Instruções de trabalho.
**1)** Repita sem alterações o trecho do texto sobre a Torre do Tombo que começa nas palavras que contêm "Antes de entrar" e acaba em "localizado na cave.".
**2)** Indique tudo o que, segundo o texto sobre a Torre do Tombo, existe ainda no piso do átrio principal.
**3)** Prossiga o texto sobre a Torre do Tombo a partir do ponto em que termina.

Excerto.

Assim sendo, e de posse de duas razões mais do que válidas para conhecer o edifício projectado pelo arquitecto Arsénio Cordeiro, que se ergue na Alameda da Universidade, em Lisboa, poderá ainda aproveitar para realizar alguma investigação histórica e analisar um dos muitos milhões de documentos que estão guardados nos 80 quilómetros já ocupados com originais depositados em estantes e cofres nos vários pisos do Arquivo Nacional.

É essa a ocupação de centenas de pessoas que, semanalmente, frequentam o amplo salão de leitura, situado no primeiro andar da Torre do Tombo, para consultar documentos que só ali existem, muitas das quais sentam-se meses seguidos em busca do tema de eleição.

Antes de entrar na sala de leitura, o utente confronta-se com um edifício que exibe quatro grandes fachadas em betão, ao qual acede por uma escadaria. Reparará que a base do prédio alude à arquitectura das pirâmides egípcias e, no topo, quatro gárgulas representam alguns dos sentidos - tacto e visão -, o alfabeto, as escritas e os seus instrumentos e o pergaminho.

Entrando no átrio principal, surge uma primeira intervenção do arquitecto, especialmente criada para «intimidar» o visitante.

A particularidade consiste no rebaixamento do tecto, de forma a colocá-lo numa altura inferior ao resto de um piso onde existe ainda uma livraria, bengaleiro e o acesso ao auditório localizado na cave.

Segue-se uma escadaria que pretende significar a ascensão ao conhecimento, iluminada por uma clarabóia apoiada em traves que pretendem representar o cavername de uma caravela. As paredes que ladeiam os degraus são em pedra travertino, da região de Condeixa, numa alusão directa às muralhas do Castelo de S. Jorge - onde nasceu a Torre do Tombo.

E está o utente perante a recepção, que, após franqueada, lhe dará acesso ao património conservado, desde 1990, neste edifício e reunido ao longo de séculos, em anteriores torres do Tombo. Do seu lado direito existe a sala onde se encontra o ficheiro da documentação catalogada, para fazer o levantamento do que pode consultar; do esquerdo, o salão de leitura, onde lhe verá destinado um lugar, após efectuar a requisição do documento pretendido.

Dados apresentados.
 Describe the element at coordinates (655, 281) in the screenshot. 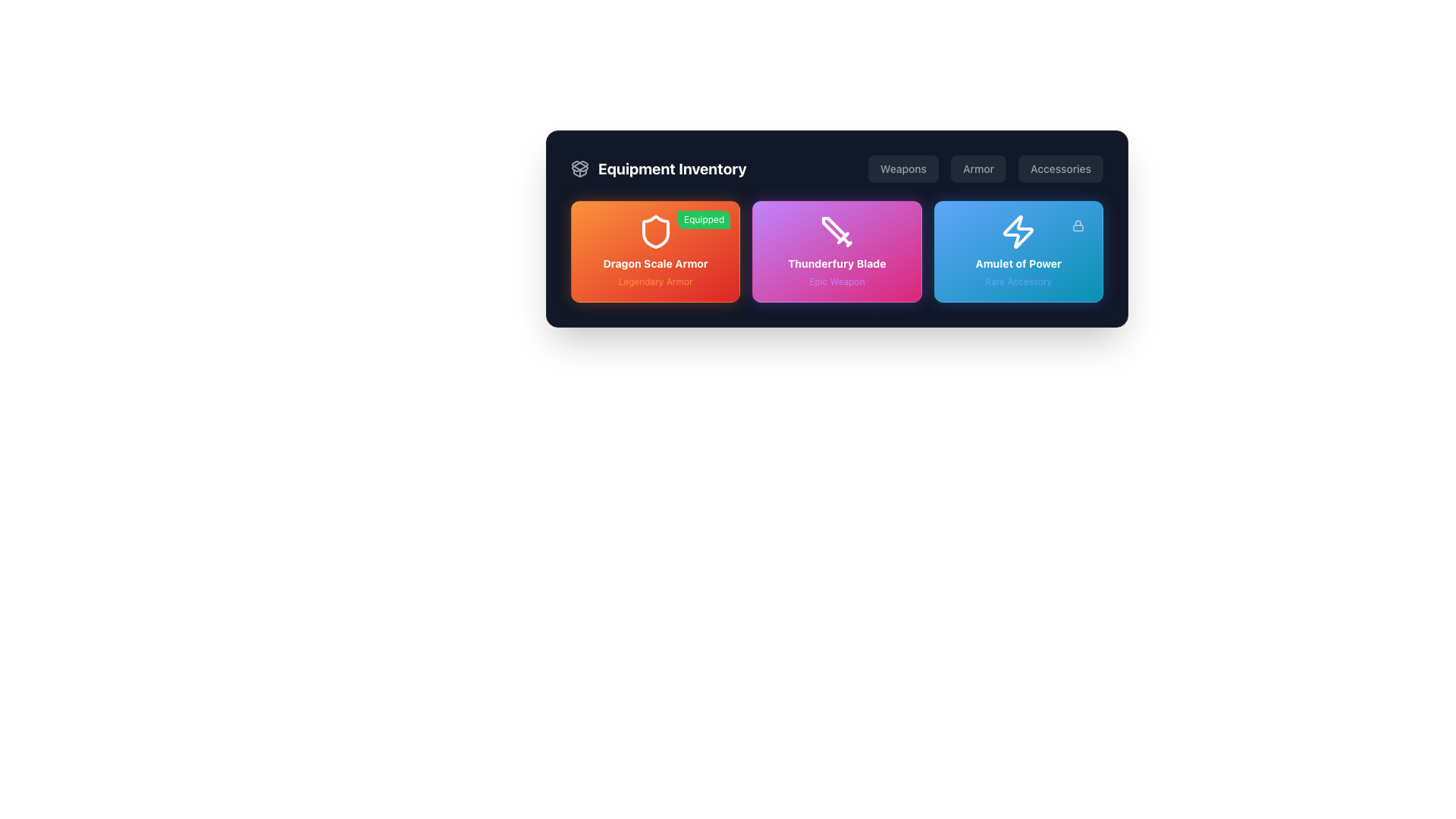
==
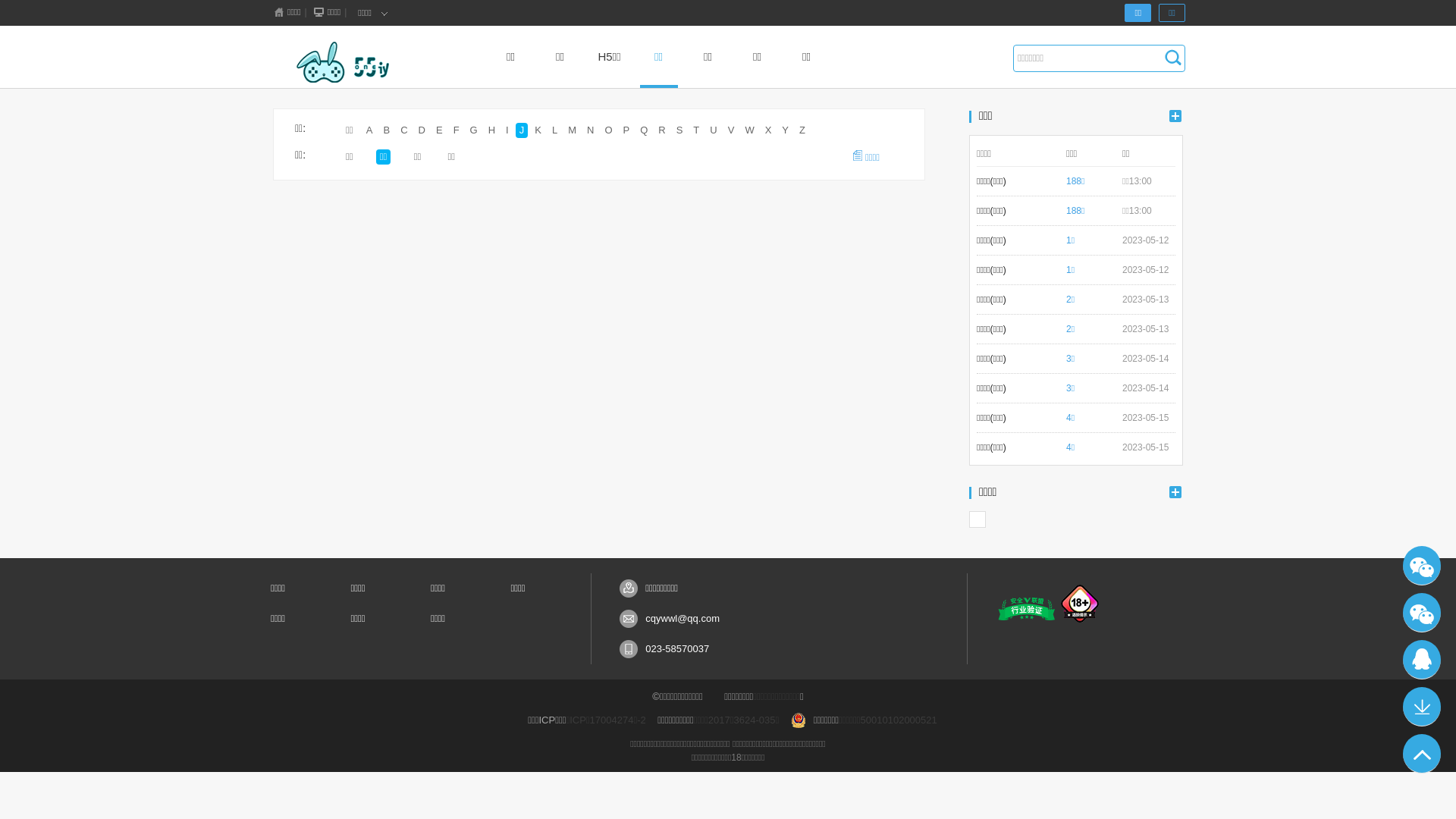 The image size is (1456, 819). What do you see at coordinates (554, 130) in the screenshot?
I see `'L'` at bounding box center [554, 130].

Respostas dadas.
**1)**
Antes de entrar na sala de leitura, o utente confronta-se com um edifício que exibe quatro grandes fachadas em betão, ao qual acede por uma escadaria. Reparará que a base do prédio alude à arquitectura das pirâmides egípcias e, no topo, quatro gárgulas representam alguns dos sentidos - tacto e visão -, o alfabeto, as escritas e os seus instrumentos e o pergaminho.

Entrando no átrio principal, surge uma primeira intervenção do arquitecto, especialmente criada para «intimidar» o visitante.

A particularidade consiste no rebaixamento do tecto, de forma a colocá-lo numa altura inferior ao resto de um piso onde existe ainda uma livraria, bengaleiro e o acesso ao auditório localizado na cave.

**2)** Uma livraria, um bengaleiro e o acesso ao auditório localizado na cave.

**3)**
Será sentado conforme a importância do documento solicitado, se utiliza ou não um computador portátil e as vagas existentes nas secretárias. Aqueles que consultam textos de grande valor ficarão perto do balcão de atendimento, de forma a poderem estar sob o olhar atento dos funcionários. Evita-se assim a destruição, por descuido ou ignorância no manuseamento, de documentos originais e nem sempre existentes em suporte de microfilme.

Refira-se que uma pequena parte dos frequentadores do Arquivo Nacional são pessoas sem formação académica, que buscam origens familiares ou realizam estudos de genealogia, ou que efectuam pesquisas com o objectivo de escrever monografias sobre localidades. A maioria dos utentes, no entanto, enquadra-se num perfil definido estatisticamente como sendo do sexo masculino, entre 35 e 45 anos, com formação académica. As tendências de investigação são maioritariamente no âmbito da história medieval e moderna.

O que está proibido. O visitante tem apenas acesso a uma ínfima parcela de 40 mil metros quadrados da superfície construída e a três dos sete andares que compõem o edifício a cave, onde está o auditório, o piso da entrada, onde decorrem as exposições e se localiza a livraria e o andar onde se realizam as consultas, tudo localizado na metade virada para a frente.

Na outra metade, virada para trás, e nos quatro pisos superiores de depósitos, a entrada só é permitida aos 180 funcionários da Torre e algumas das divisões apenas a três pessoas. Exemplo desse acesso restrito é a casa-forte, onde se guardam os documentos mais valiosos, e da qual só o director e mais dois responsáveis pela área têm conhecimento do código secreto que abre as portas maciças. Estão aí o computador central e um dos sectores mais importantes da actividade da Torre, o do restauro do acervo, onde, ao longo de várias salas, profissionais recuperam documentos de danos causados pelo tempo.

Nos três últimos andares - de depósitos -, o silêncio é grandioso e o movimento de técnicos é rarefeito. Prateleiras, armários e cofres estendem-se a perder de vista, resguardando os documentos ao longo dos séculos. Podem-se encontrar aí vários volumes das chancelarias reais, forais, manuscritos.

É frequente a Torre do Tombo receber doações. Quando tal acontece, é marcado um contacto para avaliar a importância da documentação. Curiosamente, é normal que o estatuto de «doador» seja, no fim, mais o de vendedor. Que considera ter documentos imprescindíveis para refazer a História de Portugal.